Work to complete: Extract the stretch of the listing from its first line through the line containing "click(1070, 359)", both ends included, and reproduce those lines verbatim.

Data extract:
○ ○ ○ ○

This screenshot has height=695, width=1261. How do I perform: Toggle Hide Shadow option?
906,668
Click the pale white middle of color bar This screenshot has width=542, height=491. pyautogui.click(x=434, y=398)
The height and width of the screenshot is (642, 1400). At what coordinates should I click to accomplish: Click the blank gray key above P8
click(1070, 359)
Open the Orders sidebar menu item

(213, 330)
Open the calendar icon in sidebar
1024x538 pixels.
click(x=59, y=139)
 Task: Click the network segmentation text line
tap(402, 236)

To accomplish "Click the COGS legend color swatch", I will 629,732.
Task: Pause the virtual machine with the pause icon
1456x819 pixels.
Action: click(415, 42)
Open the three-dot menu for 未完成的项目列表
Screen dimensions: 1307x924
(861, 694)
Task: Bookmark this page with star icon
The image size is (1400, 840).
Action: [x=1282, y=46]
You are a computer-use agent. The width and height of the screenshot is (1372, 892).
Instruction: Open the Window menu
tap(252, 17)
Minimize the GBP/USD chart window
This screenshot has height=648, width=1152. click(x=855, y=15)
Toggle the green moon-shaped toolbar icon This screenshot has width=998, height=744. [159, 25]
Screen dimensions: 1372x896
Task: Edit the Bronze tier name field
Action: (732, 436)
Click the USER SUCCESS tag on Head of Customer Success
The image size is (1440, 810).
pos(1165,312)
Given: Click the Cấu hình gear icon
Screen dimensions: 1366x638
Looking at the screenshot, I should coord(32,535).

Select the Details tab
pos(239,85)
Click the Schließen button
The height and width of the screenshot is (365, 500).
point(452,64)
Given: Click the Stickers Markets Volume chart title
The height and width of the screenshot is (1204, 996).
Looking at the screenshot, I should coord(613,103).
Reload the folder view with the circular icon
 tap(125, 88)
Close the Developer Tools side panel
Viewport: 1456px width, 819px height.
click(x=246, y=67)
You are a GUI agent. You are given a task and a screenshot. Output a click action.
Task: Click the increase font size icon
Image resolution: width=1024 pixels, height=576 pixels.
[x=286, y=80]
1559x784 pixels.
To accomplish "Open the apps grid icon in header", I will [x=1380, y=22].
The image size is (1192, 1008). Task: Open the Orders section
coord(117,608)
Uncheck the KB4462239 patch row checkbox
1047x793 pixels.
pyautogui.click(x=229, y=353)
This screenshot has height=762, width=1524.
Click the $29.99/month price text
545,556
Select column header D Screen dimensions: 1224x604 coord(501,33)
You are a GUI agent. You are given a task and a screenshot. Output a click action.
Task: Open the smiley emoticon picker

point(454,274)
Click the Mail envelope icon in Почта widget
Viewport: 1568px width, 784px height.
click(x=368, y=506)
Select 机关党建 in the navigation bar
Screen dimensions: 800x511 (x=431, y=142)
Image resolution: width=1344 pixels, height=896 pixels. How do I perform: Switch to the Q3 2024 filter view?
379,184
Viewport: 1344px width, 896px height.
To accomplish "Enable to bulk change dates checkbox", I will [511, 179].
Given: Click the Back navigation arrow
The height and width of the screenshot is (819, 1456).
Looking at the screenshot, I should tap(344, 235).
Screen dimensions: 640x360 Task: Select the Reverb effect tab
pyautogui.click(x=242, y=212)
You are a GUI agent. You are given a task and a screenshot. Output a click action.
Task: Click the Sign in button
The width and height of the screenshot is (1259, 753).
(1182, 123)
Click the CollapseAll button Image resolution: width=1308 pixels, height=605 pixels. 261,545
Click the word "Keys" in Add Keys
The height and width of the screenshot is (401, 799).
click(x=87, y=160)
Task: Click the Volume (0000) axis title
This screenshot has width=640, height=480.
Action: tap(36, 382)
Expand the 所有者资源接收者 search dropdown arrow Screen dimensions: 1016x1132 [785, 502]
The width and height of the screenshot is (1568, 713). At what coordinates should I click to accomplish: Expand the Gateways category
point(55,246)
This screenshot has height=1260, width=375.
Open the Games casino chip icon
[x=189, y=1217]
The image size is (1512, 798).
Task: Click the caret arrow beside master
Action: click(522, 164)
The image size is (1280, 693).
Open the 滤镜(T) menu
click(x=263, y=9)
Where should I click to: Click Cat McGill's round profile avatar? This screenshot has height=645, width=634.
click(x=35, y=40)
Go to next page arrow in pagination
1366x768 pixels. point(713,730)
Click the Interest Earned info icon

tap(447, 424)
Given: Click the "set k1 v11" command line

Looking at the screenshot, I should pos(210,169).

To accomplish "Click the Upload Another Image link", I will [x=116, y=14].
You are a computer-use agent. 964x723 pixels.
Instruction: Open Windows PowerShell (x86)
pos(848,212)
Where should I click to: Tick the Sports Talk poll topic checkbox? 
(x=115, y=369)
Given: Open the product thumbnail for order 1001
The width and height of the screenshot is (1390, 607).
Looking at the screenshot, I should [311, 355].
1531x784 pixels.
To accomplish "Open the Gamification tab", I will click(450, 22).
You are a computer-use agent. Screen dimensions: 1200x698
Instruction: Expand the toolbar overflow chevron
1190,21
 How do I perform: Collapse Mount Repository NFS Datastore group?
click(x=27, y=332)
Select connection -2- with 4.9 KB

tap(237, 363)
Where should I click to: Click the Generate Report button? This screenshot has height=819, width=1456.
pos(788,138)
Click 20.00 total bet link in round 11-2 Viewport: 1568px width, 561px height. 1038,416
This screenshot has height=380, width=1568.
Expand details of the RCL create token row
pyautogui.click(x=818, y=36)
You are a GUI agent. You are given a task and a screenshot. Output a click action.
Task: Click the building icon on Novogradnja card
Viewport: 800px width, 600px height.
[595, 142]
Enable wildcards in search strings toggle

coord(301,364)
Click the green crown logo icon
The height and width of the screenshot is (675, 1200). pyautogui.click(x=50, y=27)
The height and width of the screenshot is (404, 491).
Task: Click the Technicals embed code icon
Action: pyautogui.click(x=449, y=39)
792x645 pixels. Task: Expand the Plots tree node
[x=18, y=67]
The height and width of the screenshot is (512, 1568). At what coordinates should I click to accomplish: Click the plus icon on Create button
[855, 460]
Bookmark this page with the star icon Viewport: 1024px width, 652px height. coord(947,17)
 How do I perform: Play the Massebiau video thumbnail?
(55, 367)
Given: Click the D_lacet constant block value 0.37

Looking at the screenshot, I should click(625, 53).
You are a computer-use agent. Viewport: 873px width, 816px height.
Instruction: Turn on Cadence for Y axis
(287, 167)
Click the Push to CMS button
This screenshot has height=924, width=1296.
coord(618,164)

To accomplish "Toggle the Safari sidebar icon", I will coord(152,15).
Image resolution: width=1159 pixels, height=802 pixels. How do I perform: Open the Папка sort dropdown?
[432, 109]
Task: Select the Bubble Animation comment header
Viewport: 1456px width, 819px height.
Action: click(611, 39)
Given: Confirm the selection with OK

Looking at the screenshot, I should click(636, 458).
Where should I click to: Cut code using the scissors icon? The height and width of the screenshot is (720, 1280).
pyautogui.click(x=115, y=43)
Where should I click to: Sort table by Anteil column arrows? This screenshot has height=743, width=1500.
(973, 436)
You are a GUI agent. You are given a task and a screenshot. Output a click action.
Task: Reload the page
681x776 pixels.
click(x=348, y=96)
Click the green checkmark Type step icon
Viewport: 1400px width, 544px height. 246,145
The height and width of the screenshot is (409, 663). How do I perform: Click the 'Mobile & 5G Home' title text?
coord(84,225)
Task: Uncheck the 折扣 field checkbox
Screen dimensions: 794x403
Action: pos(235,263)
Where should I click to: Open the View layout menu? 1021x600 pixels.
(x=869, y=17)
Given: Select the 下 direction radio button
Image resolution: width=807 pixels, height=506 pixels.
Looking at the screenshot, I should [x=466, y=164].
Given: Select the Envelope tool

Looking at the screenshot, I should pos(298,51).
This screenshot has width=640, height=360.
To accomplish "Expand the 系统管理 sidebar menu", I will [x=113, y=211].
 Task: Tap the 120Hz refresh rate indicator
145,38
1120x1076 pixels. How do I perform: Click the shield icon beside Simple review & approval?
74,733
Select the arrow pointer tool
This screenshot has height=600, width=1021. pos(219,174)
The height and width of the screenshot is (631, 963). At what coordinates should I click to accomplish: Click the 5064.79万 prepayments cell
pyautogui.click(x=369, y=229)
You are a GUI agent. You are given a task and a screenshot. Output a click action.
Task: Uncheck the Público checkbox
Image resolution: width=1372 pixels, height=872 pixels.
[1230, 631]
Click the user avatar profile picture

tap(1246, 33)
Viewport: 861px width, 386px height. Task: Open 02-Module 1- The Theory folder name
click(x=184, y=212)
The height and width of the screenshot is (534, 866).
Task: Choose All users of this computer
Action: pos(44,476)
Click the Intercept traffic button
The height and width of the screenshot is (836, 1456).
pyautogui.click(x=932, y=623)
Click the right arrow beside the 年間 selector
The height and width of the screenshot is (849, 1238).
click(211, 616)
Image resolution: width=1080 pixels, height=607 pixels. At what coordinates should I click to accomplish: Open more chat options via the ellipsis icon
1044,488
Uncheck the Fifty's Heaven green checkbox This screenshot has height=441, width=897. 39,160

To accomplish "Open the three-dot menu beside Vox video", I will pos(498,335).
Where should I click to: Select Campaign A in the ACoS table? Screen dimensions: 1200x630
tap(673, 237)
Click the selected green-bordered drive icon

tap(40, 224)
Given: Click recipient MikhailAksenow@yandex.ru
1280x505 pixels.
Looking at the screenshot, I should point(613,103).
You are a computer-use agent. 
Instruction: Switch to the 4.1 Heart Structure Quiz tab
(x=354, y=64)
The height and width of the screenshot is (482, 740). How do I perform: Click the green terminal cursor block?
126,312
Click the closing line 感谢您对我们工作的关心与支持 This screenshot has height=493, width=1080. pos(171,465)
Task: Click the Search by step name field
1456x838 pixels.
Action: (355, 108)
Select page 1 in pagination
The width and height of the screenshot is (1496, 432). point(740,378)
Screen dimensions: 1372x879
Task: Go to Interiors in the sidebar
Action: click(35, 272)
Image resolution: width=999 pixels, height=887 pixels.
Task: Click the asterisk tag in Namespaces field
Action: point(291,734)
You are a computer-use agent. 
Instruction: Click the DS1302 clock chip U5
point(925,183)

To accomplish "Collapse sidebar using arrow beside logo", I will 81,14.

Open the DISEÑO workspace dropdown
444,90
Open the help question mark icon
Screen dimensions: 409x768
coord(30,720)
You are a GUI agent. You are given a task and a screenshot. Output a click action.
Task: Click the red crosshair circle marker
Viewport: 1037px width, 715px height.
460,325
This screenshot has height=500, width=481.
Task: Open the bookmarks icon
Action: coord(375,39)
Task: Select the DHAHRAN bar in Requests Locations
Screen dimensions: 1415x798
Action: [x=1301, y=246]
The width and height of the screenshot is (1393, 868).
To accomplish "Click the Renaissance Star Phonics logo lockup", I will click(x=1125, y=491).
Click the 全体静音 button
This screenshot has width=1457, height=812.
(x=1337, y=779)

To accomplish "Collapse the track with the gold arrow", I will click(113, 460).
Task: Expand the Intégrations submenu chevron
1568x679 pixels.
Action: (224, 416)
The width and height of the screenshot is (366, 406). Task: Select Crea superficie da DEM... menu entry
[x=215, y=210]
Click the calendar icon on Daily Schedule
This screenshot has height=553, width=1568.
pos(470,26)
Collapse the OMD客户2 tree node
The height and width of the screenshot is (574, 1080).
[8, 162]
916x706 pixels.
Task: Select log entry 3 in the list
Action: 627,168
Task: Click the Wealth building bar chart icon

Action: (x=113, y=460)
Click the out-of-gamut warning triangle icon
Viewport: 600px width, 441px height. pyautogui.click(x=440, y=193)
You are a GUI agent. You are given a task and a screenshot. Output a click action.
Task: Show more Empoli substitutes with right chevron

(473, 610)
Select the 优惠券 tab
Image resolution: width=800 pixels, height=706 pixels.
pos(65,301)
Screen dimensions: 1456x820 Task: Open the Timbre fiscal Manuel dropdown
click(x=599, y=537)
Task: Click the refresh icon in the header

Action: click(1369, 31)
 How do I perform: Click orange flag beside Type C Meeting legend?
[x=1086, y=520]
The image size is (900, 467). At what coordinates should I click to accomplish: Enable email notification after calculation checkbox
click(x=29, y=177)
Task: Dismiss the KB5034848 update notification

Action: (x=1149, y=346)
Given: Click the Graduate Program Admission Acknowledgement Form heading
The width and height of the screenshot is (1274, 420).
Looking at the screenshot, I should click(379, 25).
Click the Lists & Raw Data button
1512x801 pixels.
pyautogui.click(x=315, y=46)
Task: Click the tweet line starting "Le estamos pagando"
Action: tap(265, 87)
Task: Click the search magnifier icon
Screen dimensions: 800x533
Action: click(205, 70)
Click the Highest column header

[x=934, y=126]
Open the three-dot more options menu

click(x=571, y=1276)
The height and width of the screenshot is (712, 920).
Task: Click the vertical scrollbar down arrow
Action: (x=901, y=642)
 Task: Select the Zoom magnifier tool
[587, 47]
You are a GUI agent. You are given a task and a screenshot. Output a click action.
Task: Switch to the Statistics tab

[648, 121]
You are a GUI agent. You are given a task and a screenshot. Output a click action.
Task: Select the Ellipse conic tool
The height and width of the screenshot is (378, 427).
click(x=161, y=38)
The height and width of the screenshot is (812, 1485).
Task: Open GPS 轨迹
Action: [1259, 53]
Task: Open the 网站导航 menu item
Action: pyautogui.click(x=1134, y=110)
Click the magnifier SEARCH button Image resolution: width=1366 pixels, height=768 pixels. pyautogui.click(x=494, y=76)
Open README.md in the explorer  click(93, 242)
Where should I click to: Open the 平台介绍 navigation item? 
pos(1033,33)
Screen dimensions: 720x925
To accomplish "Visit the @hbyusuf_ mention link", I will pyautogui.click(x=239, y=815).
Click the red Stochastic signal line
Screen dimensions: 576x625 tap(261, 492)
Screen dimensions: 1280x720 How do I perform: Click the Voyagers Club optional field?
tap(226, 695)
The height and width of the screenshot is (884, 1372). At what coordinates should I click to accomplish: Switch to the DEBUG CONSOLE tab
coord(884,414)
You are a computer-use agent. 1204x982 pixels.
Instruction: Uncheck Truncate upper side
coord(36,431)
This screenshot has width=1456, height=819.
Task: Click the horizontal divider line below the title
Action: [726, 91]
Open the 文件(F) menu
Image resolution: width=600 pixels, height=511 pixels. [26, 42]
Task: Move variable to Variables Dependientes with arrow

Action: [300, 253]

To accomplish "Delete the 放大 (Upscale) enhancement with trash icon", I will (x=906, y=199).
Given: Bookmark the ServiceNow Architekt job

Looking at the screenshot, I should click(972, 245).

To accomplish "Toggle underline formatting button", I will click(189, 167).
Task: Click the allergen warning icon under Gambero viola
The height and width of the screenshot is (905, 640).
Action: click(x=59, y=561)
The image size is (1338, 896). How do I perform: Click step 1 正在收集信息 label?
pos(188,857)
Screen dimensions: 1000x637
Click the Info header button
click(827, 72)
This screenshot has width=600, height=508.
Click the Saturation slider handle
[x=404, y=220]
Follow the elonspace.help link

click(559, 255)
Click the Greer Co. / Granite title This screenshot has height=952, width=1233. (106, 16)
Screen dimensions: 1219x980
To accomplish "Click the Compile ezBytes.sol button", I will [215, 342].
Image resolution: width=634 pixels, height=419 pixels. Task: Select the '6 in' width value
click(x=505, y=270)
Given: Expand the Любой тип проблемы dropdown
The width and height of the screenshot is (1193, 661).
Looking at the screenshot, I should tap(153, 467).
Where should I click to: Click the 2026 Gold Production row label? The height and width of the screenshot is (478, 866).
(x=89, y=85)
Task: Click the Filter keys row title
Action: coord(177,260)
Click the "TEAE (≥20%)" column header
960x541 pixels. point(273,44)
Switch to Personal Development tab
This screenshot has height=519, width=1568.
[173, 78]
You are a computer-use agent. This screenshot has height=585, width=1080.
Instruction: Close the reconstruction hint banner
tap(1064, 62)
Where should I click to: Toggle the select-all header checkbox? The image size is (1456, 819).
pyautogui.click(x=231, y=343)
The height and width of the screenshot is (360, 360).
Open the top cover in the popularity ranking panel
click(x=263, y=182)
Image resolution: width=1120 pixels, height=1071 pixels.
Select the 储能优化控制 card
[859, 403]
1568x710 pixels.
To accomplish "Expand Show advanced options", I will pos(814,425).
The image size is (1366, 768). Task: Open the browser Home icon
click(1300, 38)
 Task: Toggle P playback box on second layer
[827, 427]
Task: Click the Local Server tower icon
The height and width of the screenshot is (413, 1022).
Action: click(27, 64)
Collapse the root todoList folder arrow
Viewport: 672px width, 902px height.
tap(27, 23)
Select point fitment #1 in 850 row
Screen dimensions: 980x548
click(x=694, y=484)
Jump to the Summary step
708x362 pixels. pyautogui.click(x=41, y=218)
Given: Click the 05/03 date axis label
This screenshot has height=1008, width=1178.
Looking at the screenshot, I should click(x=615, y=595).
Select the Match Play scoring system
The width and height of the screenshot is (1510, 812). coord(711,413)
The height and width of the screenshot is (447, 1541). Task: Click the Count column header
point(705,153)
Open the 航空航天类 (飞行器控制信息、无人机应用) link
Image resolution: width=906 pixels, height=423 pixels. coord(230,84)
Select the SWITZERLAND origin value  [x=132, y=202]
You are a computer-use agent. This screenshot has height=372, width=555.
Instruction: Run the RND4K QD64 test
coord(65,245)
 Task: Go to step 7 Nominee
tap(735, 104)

○ ○ ○ ○

Response below:
This screenshot has height=695, width=1261. How do I perform: Toggle Hide Shadow option?
906,668
Click the pale white middle of color bar This screenshot has width=542, height=491. pyautogui.click(x=434, y=398)
The height and width of the screenshot is (642, 1400). At what coordinates should I click to accomplish: Click the blank gray key above P8
click(1070, 359)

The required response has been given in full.